After the everolimus is released over a period of about three months, the polymer remains for another month before it has been completely broken down into carbon dioxide and water. The stent’s metal platform was also designed in a way that promotes more rapid endothelialization.
This device is positively sci-fi! The bioabsorbable polymer and the drug coating are about 4 microns thick. To put that into perspective, a human hair is about 70 microns thick. And it’s pretty futuristic that the polymer effectively disappears, leaving behind only the biologically inert bare-metal stent that the body covers with a fresh layer of endothelial tissue.

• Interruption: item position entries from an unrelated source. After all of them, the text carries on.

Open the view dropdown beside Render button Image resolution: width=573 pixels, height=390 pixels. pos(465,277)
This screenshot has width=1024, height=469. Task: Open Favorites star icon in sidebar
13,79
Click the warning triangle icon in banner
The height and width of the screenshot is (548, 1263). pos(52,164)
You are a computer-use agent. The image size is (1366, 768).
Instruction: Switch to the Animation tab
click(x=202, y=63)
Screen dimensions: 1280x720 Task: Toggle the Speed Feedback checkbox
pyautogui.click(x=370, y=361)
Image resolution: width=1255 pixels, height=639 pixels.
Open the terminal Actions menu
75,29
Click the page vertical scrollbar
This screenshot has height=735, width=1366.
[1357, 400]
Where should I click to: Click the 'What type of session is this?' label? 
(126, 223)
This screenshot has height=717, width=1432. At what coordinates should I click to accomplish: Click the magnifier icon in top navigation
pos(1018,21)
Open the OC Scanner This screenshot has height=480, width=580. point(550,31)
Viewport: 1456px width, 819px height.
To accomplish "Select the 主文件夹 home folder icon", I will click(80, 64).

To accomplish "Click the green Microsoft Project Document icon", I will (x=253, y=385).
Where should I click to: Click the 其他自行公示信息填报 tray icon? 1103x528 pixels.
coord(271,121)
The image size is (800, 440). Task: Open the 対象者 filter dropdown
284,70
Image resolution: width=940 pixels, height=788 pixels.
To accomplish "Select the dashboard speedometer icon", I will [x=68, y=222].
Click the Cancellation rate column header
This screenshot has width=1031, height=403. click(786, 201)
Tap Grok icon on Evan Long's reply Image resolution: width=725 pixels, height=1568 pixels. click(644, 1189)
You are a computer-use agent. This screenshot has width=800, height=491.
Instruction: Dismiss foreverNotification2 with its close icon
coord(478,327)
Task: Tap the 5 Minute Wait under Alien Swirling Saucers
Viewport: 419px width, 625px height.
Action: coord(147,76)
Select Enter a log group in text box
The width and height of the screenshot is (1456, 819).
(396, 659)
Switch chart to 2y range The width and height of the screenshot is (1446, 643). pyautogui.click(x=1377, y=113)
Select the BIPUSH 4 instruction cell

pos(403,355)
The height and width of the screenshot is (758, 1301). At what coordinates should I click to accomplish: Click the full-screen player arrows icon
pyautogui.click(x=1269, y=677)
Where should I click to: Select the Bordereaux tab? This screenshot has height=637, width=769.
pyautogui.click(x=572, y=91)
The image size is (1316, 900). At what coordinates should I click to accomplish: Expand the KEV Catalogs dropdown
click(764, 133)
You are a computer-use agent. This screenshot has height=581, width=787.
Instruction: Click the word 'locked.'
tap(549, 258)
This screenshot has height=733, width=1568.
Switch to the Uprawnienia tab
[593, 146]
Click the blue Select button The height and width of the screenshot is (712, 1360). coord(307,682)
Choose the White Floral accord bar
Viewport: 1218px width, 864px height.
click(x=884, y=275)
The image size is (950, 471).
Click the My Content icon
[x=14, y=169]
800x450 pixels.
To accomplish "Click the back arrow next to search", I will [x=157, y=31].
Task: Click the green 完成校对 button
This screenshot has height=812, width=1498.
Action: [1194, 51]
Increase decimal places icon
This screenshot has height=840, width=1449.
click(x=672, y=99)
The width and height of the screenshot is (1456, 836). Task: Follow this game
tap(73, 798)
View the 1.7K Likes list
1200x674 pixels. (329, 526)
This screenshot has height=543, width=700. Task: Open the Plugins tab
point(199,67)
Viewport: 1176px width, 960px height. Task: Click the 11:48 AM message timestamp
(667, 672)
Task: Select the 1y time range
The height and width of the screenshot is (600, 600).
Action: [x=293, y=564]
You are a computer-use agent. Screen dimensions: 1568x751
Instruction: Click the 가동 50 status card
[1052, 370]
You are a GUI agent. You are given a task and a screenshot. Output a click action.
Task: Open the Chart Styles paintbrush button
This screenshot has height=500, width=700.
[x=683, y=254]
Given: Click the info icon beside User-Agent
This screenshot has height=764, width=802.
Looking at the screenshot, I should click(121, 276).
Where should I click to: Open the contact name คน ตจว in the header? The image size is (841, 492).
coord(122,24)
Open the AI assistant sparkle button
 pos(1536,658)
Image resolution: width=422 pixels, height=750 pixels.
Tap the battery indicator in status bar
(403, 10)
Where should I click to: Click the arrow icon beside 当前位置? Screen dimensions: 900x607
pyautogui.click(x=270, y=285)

But back down to earth. How has this new stent performed in clinical trials? It received the CE mark of approval (the European equivalent of an FDA OK) in 2012 after the completion of the EVOLVE trial, published in the Journal of the American College of Cardiology. The trial compared the safety and efficacy of two different everolimus formulations of the Synergy stent with a durable polymer stent, Promus Element, that is also made by Boston Scientific. It was a prospective, randomized, multicenter, single-blind, noninferiority trial conducted at 29 sites outside of the United States. Nearly 300 patients were randomly assigned in a 1:1:1 ratio to receive the Promus Element stent, the Synergy stent with a full dose of everolimus, or the Synergy stent with half a dose. The primary endpoint was the 30-day rate of target lesion failure, which was defined as cardiac death or myocardial infarction related to the target vessel or target-level revascularization. There was also a primary angiographic endpoint. The results showed that the Synergy stent (both with a full dose of everolimus and a half dose) was noninferior to the Promus Element stent. EVOLVE also confirmed effective delivery of the everolimus by the bioabsorbable polymer.
The EVOLVE trial was followed by EVOLVE II, a trial enrolling 1,684 patients at numerous sites in the United States and outside the country. EVOLVE II had the same primary endpoints as its predecessor trial, as well as some secondary endpoints, such as technical success and stent-related thrombosis. Like EVOLVE, the results proved that the Synergy was noninferior to the Promus Element stent. The EVOLVE II results were used in the application that led to the FDA’s approval of the Synergy stent in October 2015.
Now Boston Scientific is studying whether its Synergy stent might mean that some patients could be on a short course of dual antiplatelet therapy. Some results are expected next year. If they’re positive, the Synergy stent would be a real advantage for patients who would otherwise be on a longer course of antiplatelet therapy.
There are obviously issues with a noninferiority trial. If it is not worse, in what way is it better? Is it safer or easier to deploy? Is it likely to have a long-term advantage, say, for five or more years? We do not have data that would answer those questions. The price of the new stent has not been made public. Discounts will be negotiated at the hospital level. But given that there is no proof of superiority, should the price be the same as stents previously on the market? How will hospitals and physicians respond?
As with all technology, there is already a potential rival on the horizon. The ultimate goal for some patients would be a totally bioresorbable stent. It wouldn’t be made of metal and would over time dissolve entirely. Several companies are already working on this next-generation stent, again ensuring that Tomorrow’s Medicine will never stand still.